*** EXERCISE INPUT ***

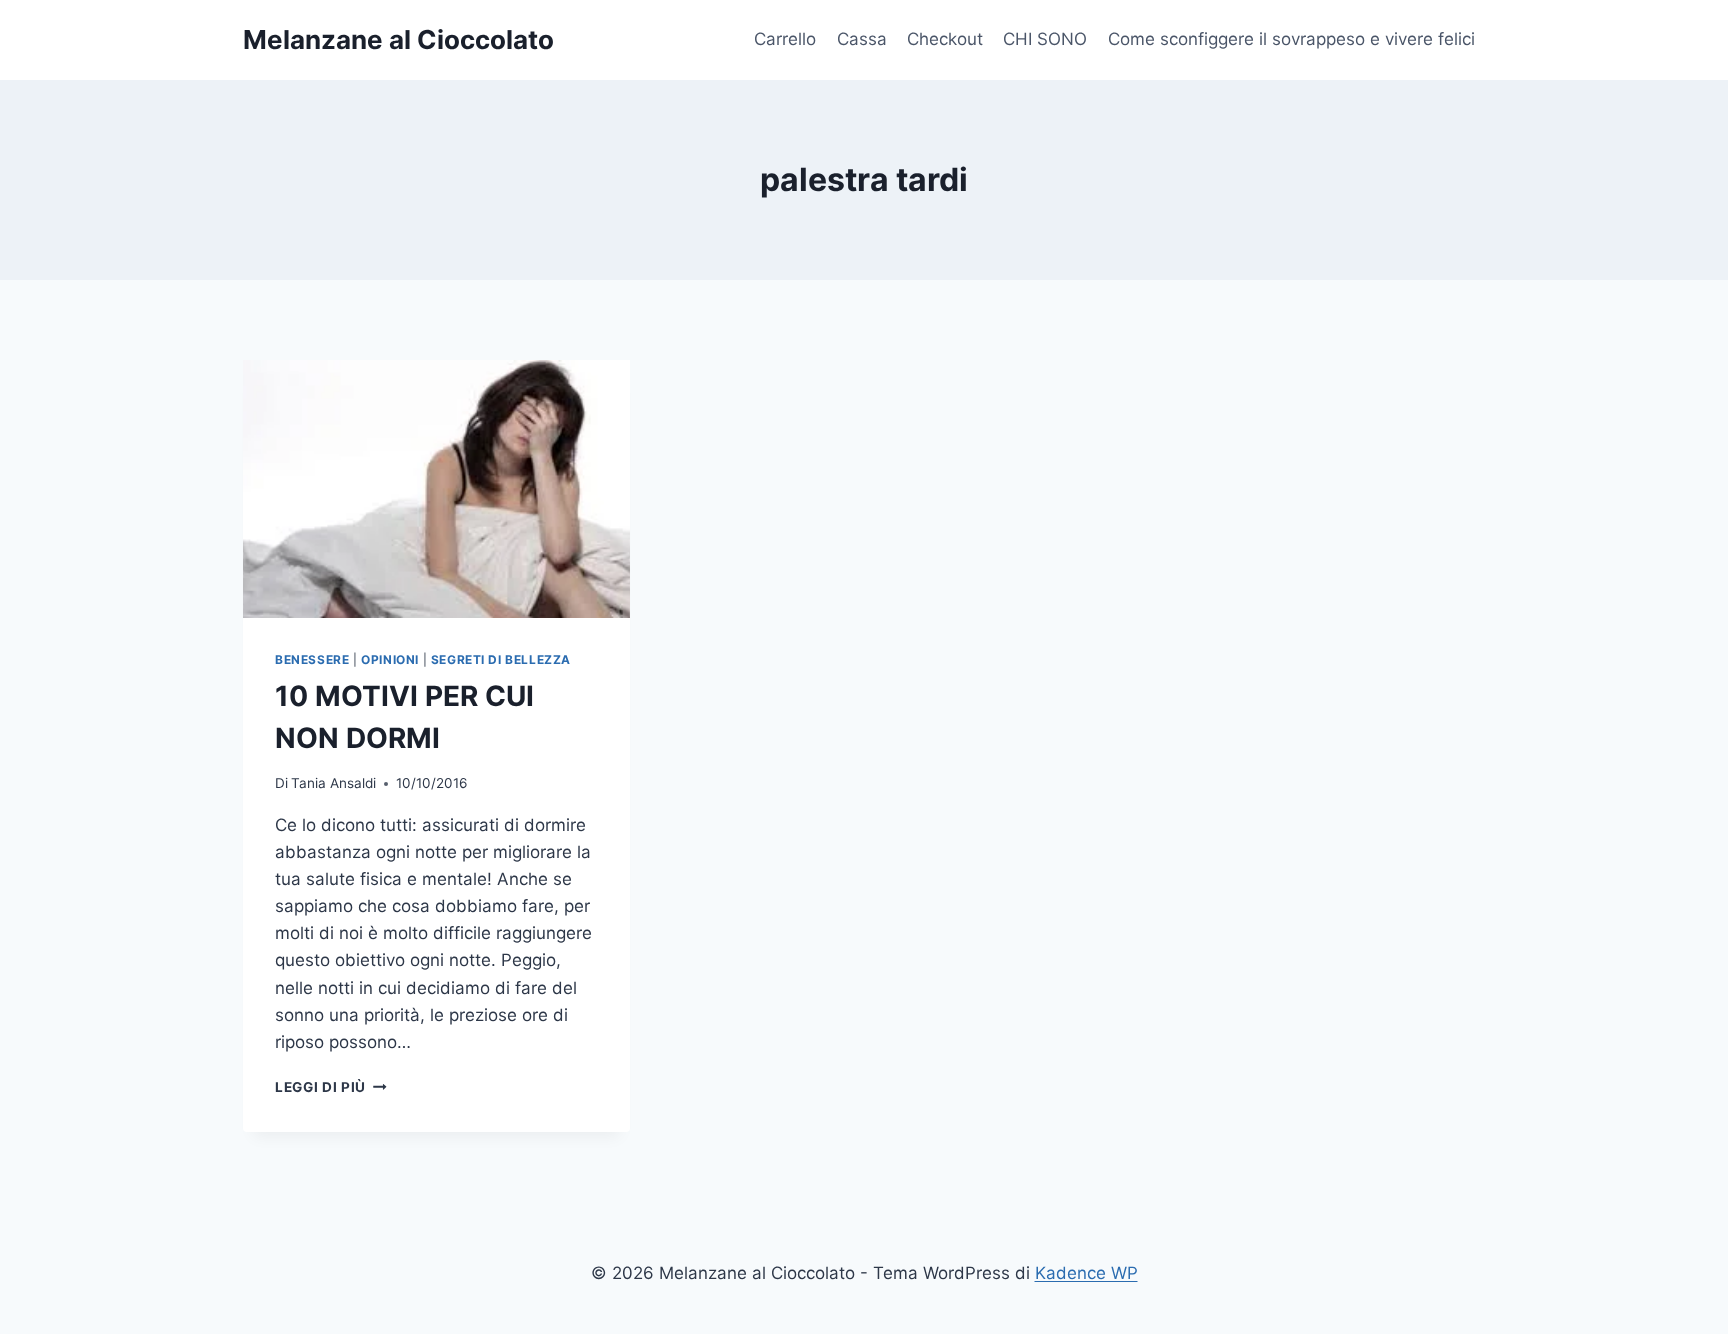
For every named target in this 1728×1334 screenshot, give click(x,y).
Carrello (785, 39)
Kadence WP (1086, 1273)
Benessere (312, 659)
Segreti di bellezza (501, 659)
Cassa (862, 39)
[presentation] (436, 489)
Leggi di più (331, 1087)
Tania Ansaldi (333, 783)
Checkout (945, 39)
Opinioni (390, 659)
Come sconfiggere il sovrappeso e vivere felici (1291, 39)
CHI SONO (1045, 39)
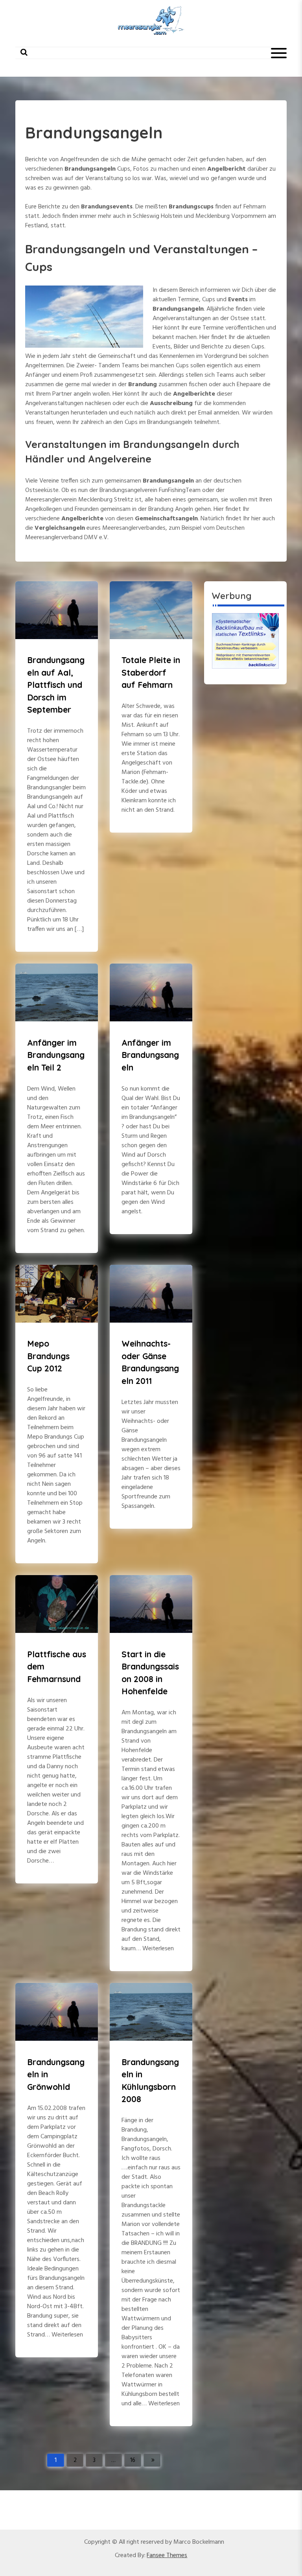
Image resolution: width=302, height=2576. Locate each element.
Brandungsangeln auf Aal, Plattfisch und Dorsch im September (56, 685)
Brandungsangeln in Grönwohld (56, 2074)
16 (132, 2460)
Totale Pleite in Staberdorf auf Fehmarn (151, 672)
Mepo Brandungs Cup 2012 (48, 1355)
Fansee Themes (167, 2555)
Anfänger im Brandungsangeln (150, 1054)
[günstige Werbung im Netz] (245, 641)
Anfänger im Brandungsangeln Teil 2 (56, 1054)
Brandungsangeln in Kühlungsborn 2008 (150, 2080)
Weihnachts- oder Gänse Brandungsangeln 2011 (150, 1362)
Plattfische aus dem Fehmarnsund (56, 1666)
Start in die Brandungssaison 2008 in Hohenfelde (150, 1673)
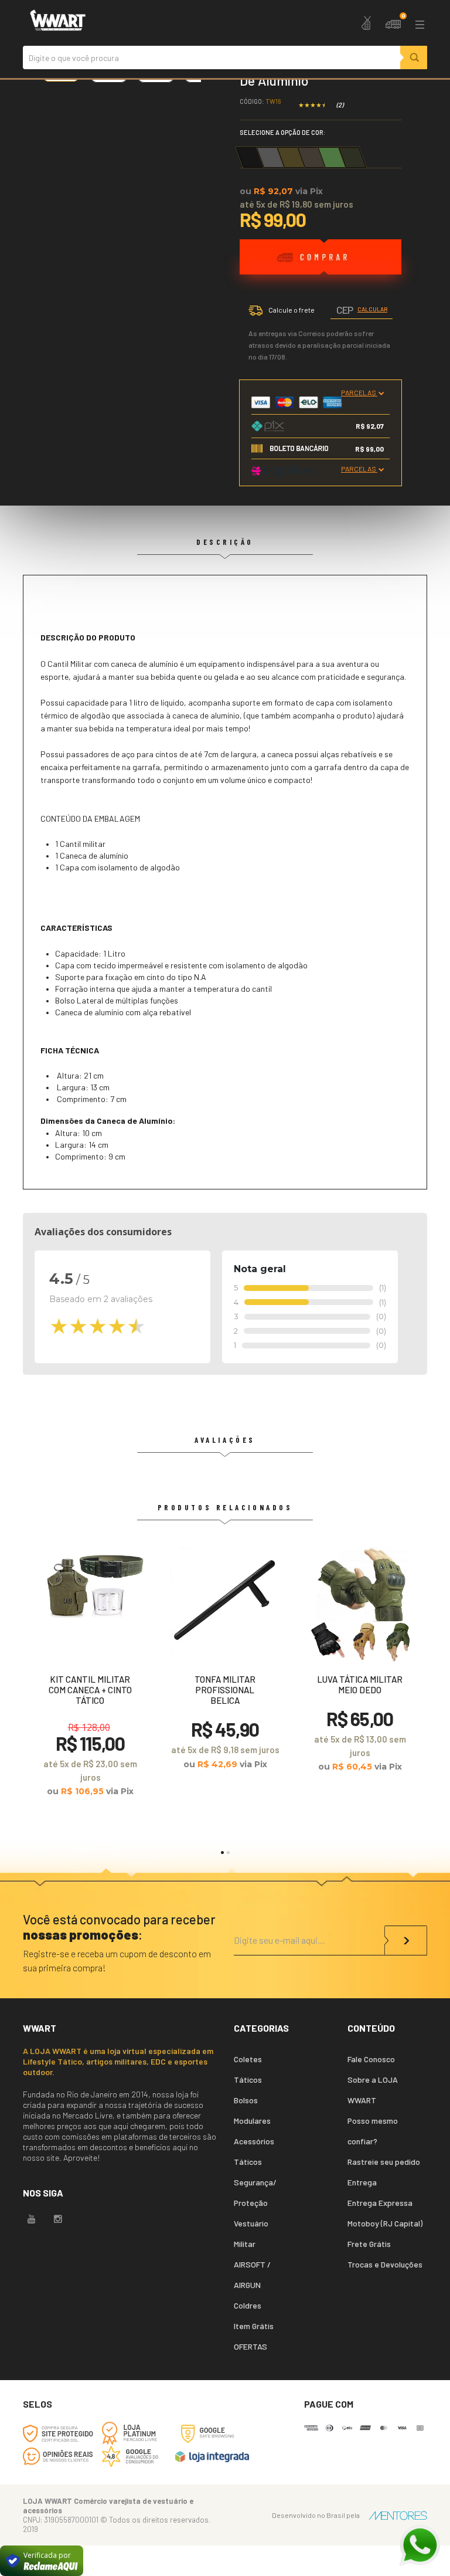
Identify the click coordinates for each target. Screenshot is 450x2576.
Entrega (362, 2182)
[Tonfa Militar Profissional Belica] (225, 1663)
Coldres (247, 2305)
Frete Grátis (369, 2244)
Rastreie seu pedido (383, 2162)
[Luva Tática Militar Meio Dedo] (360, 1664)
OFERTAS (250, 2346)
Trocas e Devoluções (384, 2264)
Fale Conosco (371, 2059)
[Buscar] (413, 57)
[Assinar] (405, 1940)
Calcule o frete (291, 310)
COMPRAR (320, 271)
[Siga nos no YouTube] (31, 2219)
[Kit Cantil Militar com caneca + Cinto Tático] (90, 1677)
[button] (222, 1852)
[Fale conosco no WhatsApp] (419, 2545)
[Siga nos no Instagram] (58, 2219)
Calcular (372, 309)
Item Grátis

*** End of EXERCISE INPUT ***

▶ _TASK REQUIREMENTS_:
Once you find the line with "Mepo Brandungs Cup 2012 (48, 1355)", restate it and every later line of the data word for word, excluding the pictures.

▶ _RESULT_:
Mepo Brandungs Cup 2012 (48, 1355)
Fansee Themes (167, 2555)
Anfänger im Brandungsangeln (150, 1054)
[günstige Werbung im Netz] (245, 641)
Anfänger im Brandungsangeln Teil 2 (56, 1054)
Brandungsangeln in Kühlungsborn 2008 (150, 2080)
Weihnachts- oder Gänse Brandungsangeln 2011 (150, 1362)
Plattfische aus dem Fehmarnsund (56, 1666)
Start in die Brandungssaison 2008 in Hohenfelde (150, 1673)
Identify the click coordinates for each target. Screenshot is 450x2576.
Entrega (362, 2182)
[Tonfa Militar Profissional Belica] (225, 1663)
Coldres (247, 2305)
Frete Grátis (369, 2244)
Rastreie seu pedido (383, 2162)
[Luva Tática Militar Meio Dedo] (360, 1664)
OFERTAS (250, 2346)
Trocas e Devoluções (384, 2264)
Fale Conosco (371, 2059)
[Buscar] (413, 57)
[Assinar] (405, 1940)
Calcule o frete (291, 310)
COMPRAR (320, 271)
[Siga nos no YouTube] (31, 2219)
[Kit Cantil Militar com caneca + Cinto Tático] (90, 1677)
[button] (222, 1852)
[Fale conosco no WhatsApp] (419, 2545)
[Siga nos no Instagram] (58, 2219)
Calcular (372, 309)
Item Grátis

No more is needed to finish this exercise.